-- Problem details --
Copy every one of the rows below exactly as they appear, but leave the pictures out of your copy.

-- Task input --
************

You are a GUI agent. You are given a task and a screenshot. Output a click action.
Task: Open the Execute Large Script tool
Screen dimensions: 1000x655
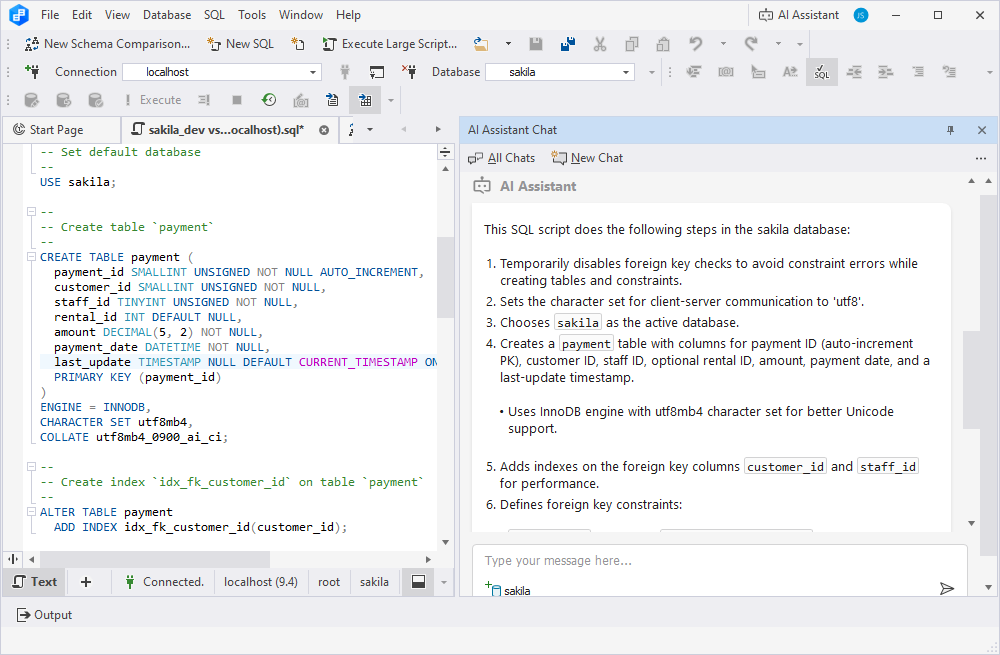pos(390,44)
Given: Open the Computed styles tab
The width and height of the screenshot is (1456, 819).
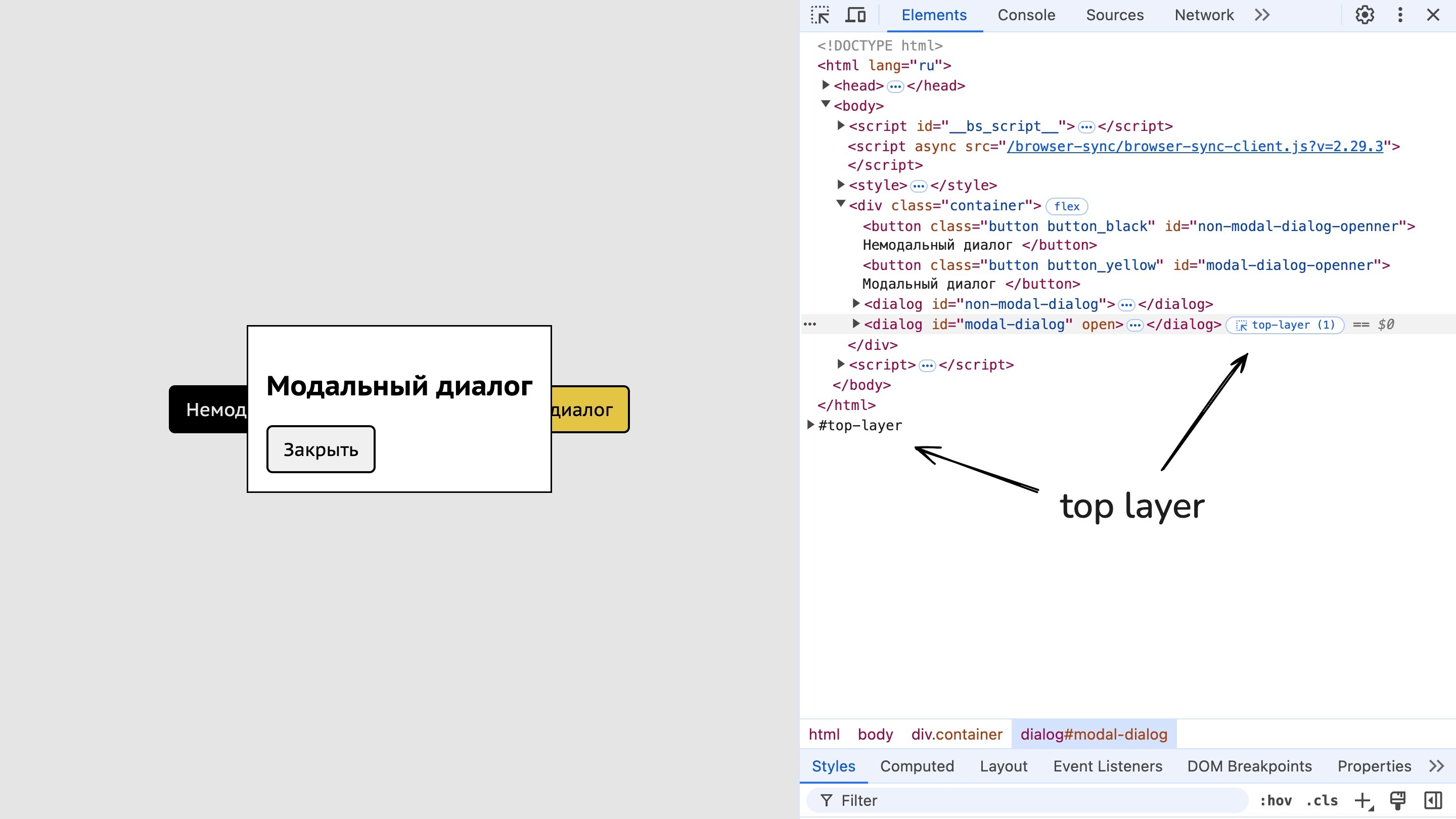Looking at the screenshot, I should point(917,766).
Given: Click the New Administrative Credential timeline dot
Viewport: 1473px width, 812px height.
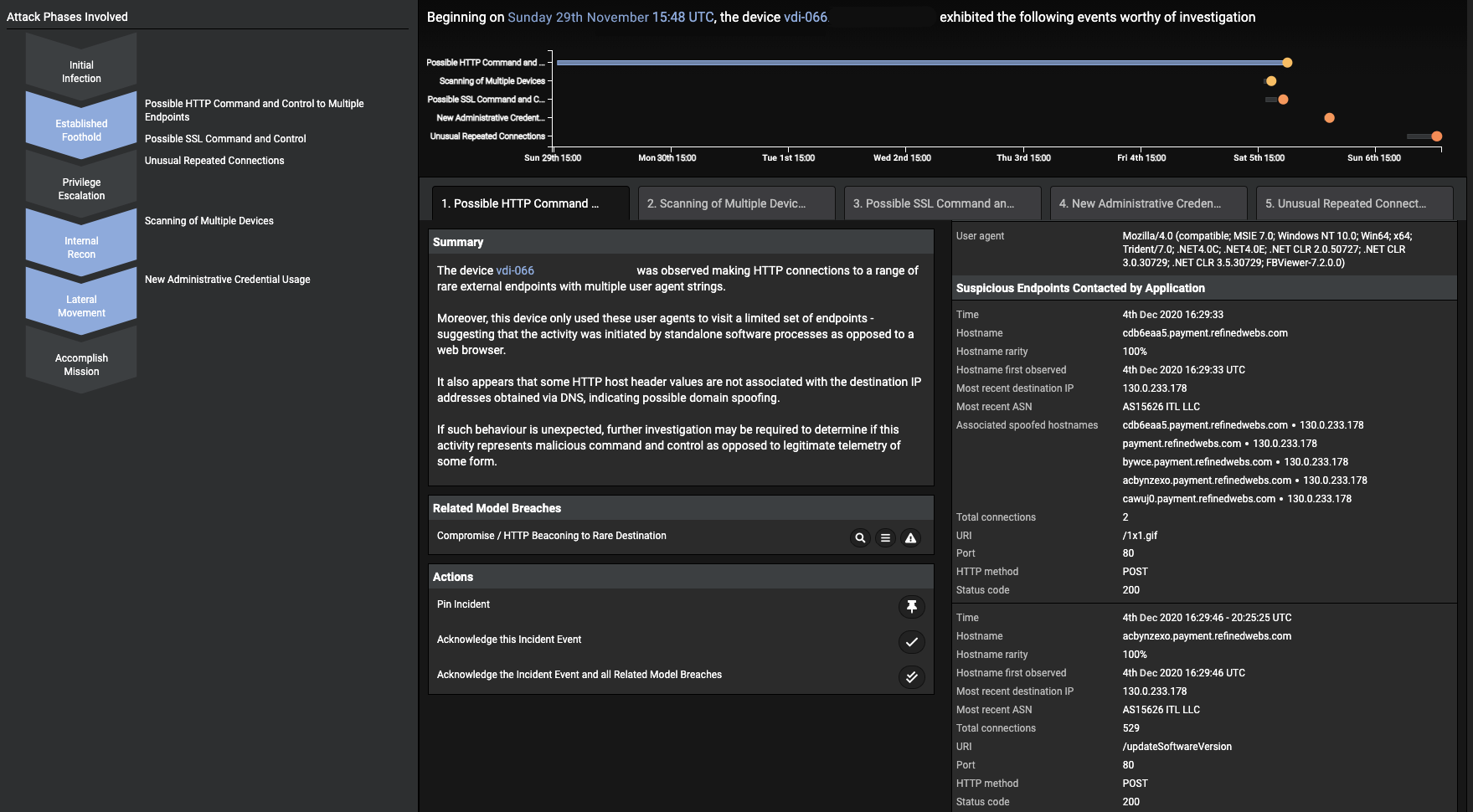Looking at the screenshot, I should pos(1329,118).
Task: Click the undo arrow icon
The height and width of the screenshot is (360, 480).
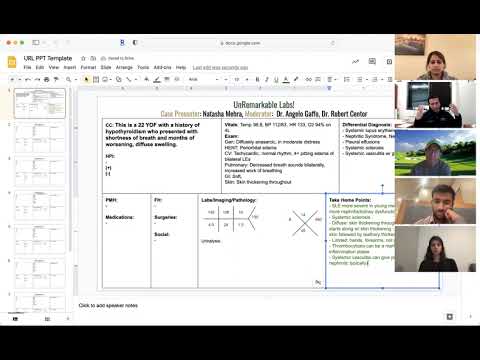Action: click(28, 79)
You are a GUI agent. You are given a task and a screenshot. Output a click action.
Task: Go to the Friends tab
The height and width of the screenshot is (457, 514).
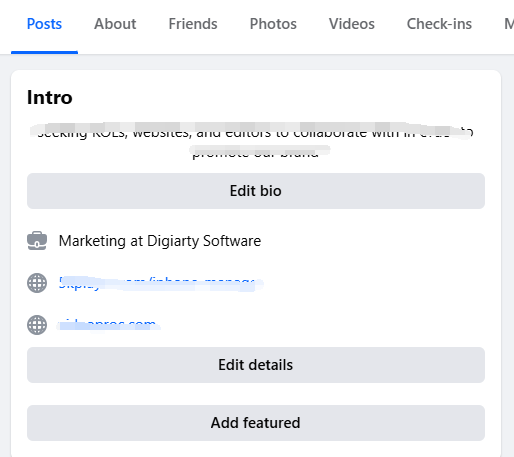point(193,24)
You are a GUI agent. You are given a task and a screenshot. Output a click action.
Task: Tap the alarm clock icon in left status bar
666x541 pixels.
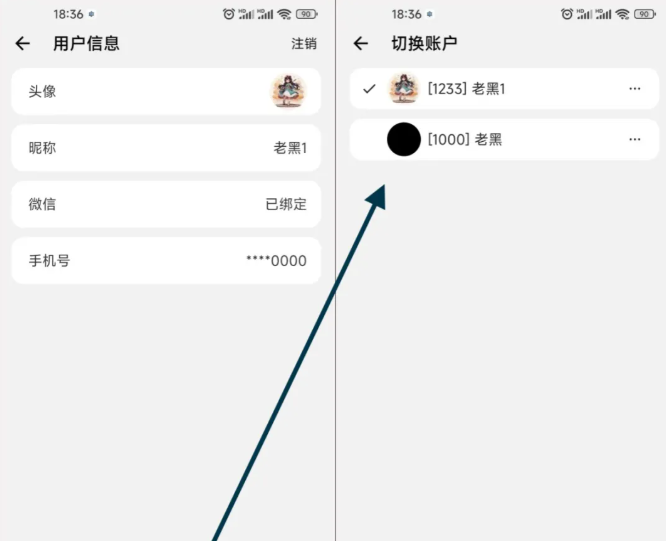point(229,14)
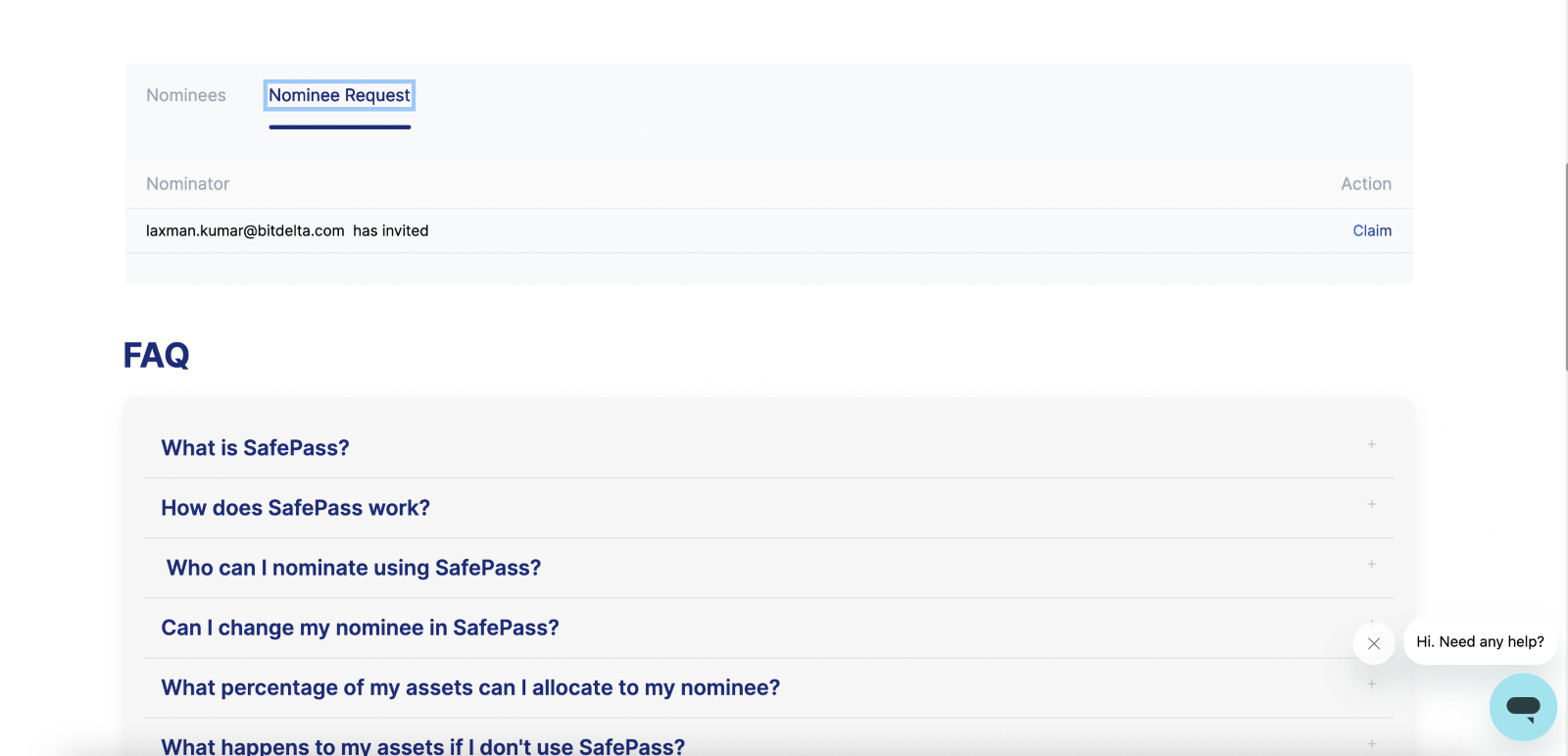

************

-- Written response --
You are a GUI agent. You are given a task and a screenshot. Output a click action.
Task: Open the Execute Large Script tool
Screen dimensions: 1000x655
pos(390,44)
Given: Open the Computed styles tab
The width and height of the screenshot is (1456, 819).
Looking at the screenshot, I should point(917,766).
Given: Click the New Administrative Credential timeline dot
Viewport: 1473px width, 812px height.
Looking at the screenshot, I should pos(1329,118).
Task: Click the undo arrow icon
The height and width of the screenshot is (360, 480).
Action: click(28, 79)
You are a GUI agent. You are given a task and a screenshot. Output a click action.
Task: Go to the Friends tab
The height and width of the screenshot is (457, 514).
point(193,24)
You are a GUI agent. You are given a task and a screenshot. Output a click action.
Task: Tap the alarm clock icon in left status bar
666x541 pixels.
point(229,14)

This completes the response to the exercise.